Yesterday (before this came up on HN) I came across in my daily paper chase a follow up paper from the lead author Ranga. Looks like the same fossil superconductor, but they manage to add another sensational detail: the superconductor is composed of dissociated molecules(?!!!). Truly shades of another Hendrik Schon[0].
Footnote added: the toogoodtobetrue bit in the original paper was that the transitions were a bit too sharp for a real superconductor. That was the main thing that got this started.
Due to the typically discrete nature of the phenomnenon in question, chemistry and molecular-scale physics seems to the worst aspects of the reproducibility crisis in science more broadly. It’s just harder to hide either mistakes or deceptions. The experiments can typically be setup by another single lab hoping to build on the work, rather than requiring the collaboration of countless others.
It’s not a terrible outcome that a paper was published then retracted merely 2 years later as opposed to 1-2 decades later.
I’m sure the experiment could be repeated with correct data processing. The authors probably won’t do it, unless they think it will provide a positive result.
That sort of thinking is surely a great loss to scientific progress? You need a few goes by different labs to show failure, so you know that if you were going to try that technique you need to think again, surely?
Sometimes one should probably even do experiments that seem self-evidently futile.
I'm not sure why then they couldn't just apply a more standard background subtraction method and show that the result still holds.
Note that this approach was "room temperature" but under very (very) high pressure.
It's not that they did the background subtraction in a non-standard way, it's that they didn't have a measurement of the background to subtract (it being too hard to measure directly), so they instead estimated what the background would look like and subtracted that. Some of their peers are claiming their estimate is bad, but the researchers are sticking by it.
So they've set up a whole new company on the basis of refuted experimental result. I imagine it will have the ghost of Martin Fleischmann on the board.
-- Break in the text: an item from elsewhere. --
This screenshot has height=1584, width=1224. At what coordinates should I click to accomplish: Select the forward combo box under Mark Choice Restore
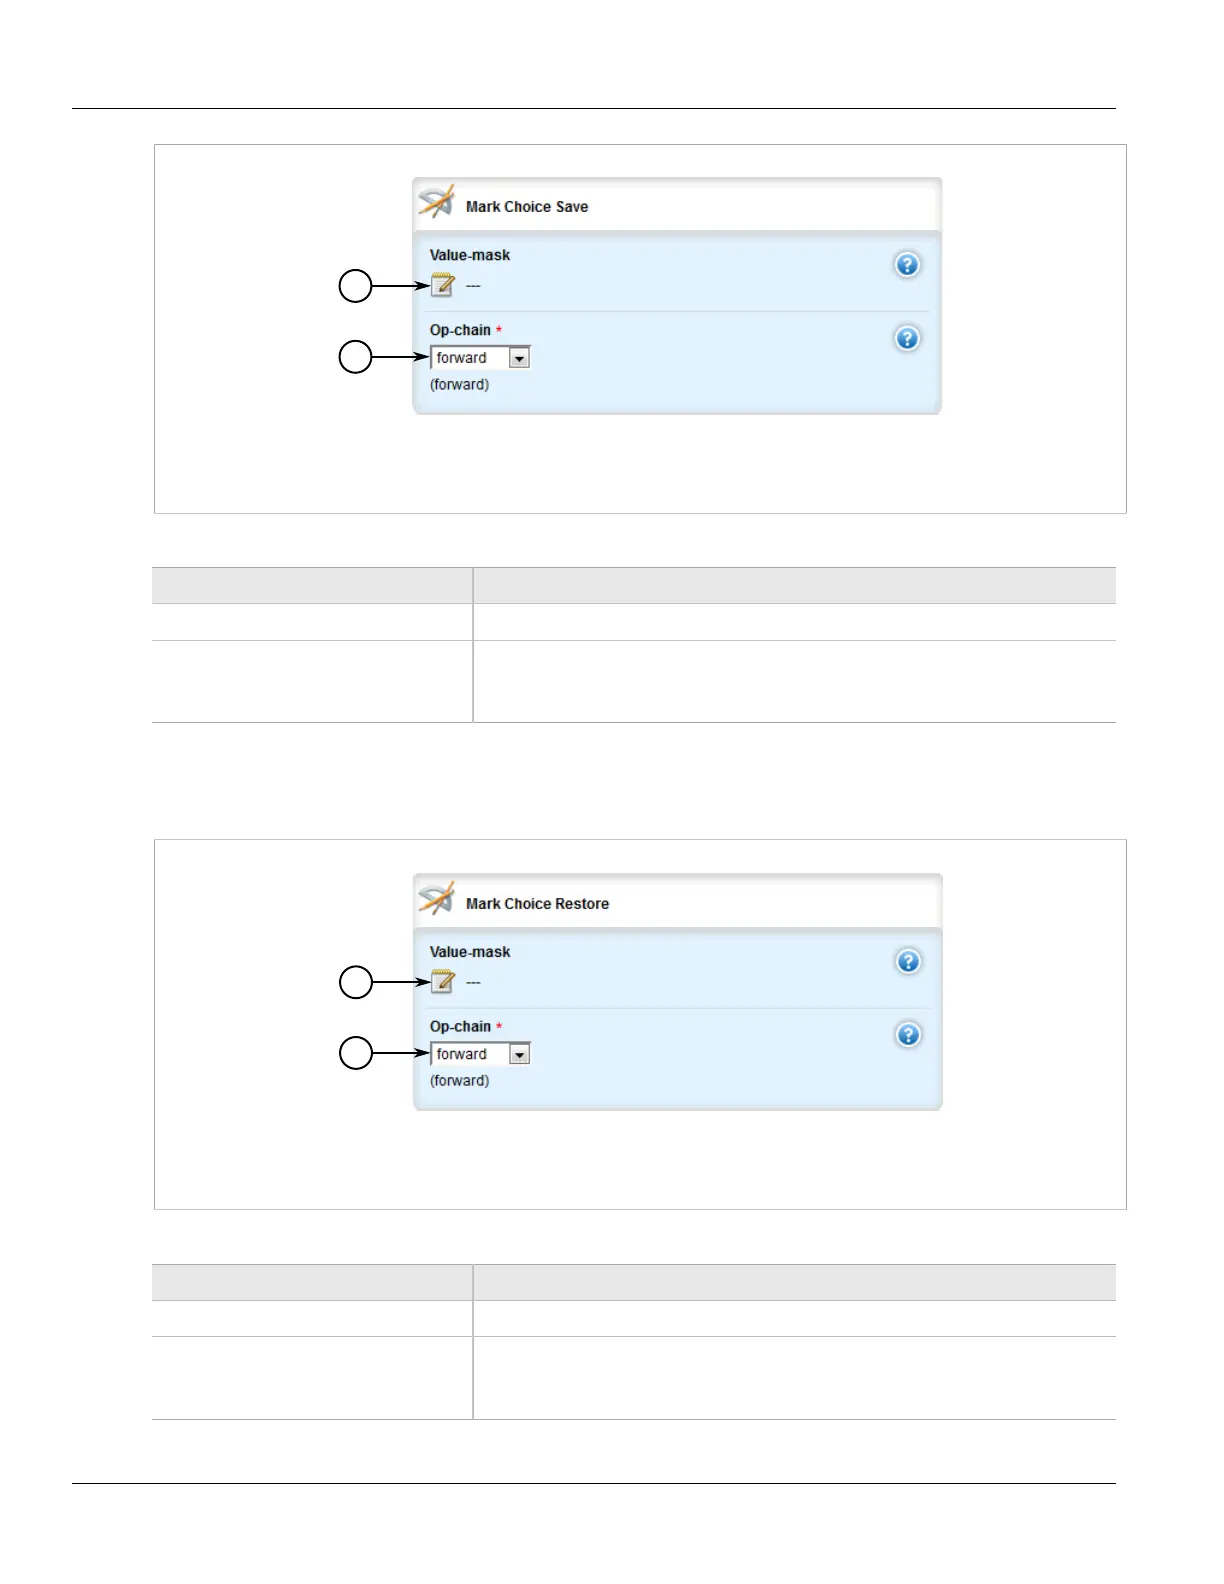pyautogui.click(x=469, y=1054)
The experimental result has not been refuted, the whole issue is that some scientists are claiming there isn't enough information to attempt to refute it.
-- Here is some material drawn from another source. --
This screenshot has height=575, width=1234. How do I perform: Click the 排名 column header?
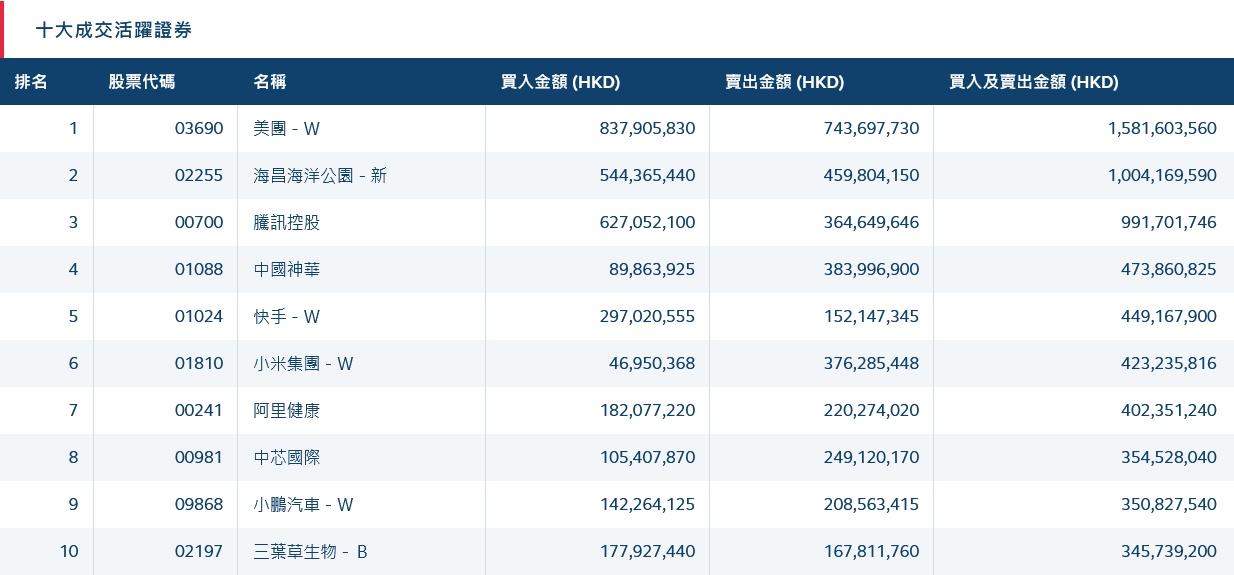point(31,82)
Every author of a manuscript should have full faith and knowledge of the results and presented data, but in a massive piece of work such as this, how can you? Imagine for a second, one graduate student doesn't want to face the wrath of an Assistant Professor one day, on purpose or not mishandles data. A year or two later it turns out you have not only wasted your time, but also the time of 500+ citing paper authors, numerous grant proposals, etc. Alongside the Alzheimer's retraction this year, the thirst for impact factor and the problems this causes seems to be yet another unsolvable problem in academia.